CoRAL: Contact-Rich Adaptive LLM-based Control for Robotic Manipulation

arXiv cs.RO / 5/5/2026

📰 NewsDeveloper Stack & InfrastructureModels & Research

Key Points

  • CoRAL (Contact-Rich Adaptive LLM-based control) is a modular framework that applies LLMs to contact-rich robotic manipulation by separating high-level reasoning from low-level adaptive control.
  • Instead of using an LLM as a black-box controller, CoRAL uses the LLM to design context-aware cost functions for a sampling-based motion planner (MPPI), enabling zero-shot planning.
  • The system adds a neuro-symbolic adaptation loop where a VLM supplies semantic priors (e.g., mass and friction) and online system identification refines physical parameters in real time based on interaction feedback.
  • CoRAL also includes a retrieval-based memory unit to reuse previously successful strategies across repeated or related tasks, improving performance under recurring contact scenarios.
  • In simulation and real-world hardware tests, CoRAL beats state-of-the-art VLA and foundation-model planners, achieving over 50% average success rates in unseen contact-rich tasks and handling sim-to-real through its adaptive physical understanding.

Abstract

While Large Language Models (LLMs) and Vision-Language Models (VLMs) demonstrate remarkable capabilities in high-level reasoning and semantic understanding, applying them directly to contact-rich manipulation remains a challenge due to their lack of explicit physical grounding and inability to perform adaptive control.

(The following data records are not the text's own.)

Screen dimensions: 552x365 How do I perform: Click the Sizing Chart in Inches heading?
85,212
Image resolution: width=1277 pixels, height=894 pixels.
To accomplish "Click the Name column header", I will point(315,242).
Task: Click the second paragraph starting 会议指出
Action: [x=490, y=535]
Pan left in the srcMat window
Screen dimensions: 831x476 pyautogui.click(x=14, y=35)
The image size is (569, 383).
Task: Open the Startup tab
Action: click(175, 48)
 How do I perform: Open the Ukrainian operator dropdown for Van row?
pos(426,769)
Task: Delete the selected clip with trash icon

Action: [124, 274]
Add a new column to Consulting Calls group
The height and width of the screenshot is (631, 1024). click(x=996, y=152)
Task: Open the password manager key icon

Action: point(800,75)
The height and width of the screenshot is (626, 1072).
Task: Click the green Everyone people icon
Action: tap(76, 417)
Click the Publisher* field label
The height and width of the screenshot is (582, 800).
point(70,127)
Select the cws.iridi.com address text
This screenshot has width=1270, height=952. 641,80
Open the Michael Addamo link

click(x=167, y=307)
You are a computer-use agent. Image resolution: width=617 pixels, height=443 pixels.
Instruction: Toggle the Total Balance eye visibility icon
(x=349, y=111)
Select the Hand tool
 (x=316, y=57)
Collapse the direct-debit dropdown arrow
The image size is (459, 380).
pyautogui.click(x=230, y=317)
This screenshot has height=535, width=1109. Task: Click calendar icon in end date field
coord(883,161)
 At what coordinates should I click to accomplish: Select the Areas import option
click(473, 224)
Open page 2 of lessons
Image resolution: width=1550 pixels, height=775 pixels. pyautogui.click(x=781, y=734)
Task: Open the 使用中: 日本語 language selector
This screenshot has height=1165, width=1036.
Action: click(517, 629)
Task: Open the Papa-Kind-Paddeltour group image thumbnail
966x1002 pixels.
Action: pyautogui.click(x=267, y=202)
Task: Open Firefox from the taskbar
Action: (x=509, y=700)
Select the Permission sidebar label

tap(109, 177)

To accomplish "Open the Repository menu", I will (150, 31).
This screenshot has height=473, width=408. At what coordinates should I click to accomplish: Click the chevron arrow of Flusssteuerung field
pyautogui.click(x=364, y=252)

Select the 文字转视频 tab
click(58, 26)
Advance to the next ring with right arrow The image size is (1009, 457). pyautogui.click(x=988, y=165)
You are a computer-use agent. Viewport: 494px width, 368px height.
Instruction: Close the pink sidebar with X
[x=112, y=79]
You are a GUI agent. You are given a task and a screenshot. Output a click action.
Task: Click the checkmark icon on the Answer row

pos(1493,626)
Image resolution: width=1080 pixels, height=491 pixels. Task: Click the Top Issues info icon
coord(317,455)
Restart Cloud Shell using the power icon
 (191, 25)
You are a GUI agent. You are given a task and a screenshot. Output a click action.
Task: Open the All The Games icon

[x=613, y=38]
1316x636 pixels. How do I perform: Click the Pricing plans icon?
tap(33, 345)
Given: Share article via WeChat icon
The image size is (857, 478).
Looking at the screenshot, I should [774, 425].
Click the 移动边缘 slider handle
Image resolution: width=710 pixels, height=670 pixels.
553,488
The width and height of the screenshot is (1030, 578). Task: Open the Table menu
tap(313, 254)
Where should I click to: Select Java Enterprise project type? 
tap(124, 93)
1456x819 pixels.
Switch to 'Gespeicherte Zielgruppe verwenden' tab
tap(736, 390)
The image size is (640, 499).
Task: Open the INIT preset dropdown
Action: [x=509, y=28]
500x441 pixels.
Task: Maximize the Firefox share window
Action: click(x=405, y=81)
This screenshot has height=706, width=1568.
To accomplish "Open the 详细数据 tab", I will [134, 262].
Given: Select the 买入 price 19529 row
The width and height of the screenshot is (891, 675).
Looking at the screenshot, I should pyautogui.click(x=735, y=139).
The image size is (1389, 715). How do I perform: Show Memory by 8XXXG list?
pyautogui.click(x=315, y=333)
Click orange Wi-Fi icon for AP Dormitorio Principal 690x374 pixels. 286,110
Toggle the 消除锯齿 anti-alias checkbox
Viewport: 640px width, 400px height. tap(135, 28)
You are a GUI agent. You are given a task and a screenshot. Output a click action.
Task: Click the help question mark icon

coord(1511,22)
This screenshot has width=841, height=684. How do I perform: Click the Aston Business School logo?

To bridge this gap, we propose CoRAL (Contact-Rich Adaptive LLM-based control), a modular framework that enables zero-shot planning by decoupling high-level reasoning from low-level control. Unlike black-box policies, CoRAL uses LLMs not as direct controllers, but as cost designers that synthesize context-aware objective functions for a sampling-based motion planner (MPPI). To address the ambiguity of physical parameters in visual data, we introduce a neuro-symbolic adaptation loop: a VLM provides semantic priors for environmental dynamics, such as mass and friction estimates, which are then explicitly refined in real time via online system identification, while the LLM iteratively modulates the cost-function structure to correct strategic errors based on interaction feedback. Furthermore, a retrieval-based memory unit allows the system to reuse successful strategies across recurrent tasks. This hierarchical architecture ensures real-time control stability by decoupling high-level semantic reasoning from reactive execution, effectively bridging the gap between slow LLM inference and dynamic contact requirements. We validate CoRAL on both simulation and real-world hardware across challenging and novel tasks, such as flipping objects against walls by leveraging extrinsic contacts. Experiments demonstrate that CoRAL outperforms state-of-the-art VLA and foundation-model-based planner baselines by boosting success rates over 50% on average in unseen contact-rich scenarios, effectively handling sim-to-real gaps through its adaptive physical understanding.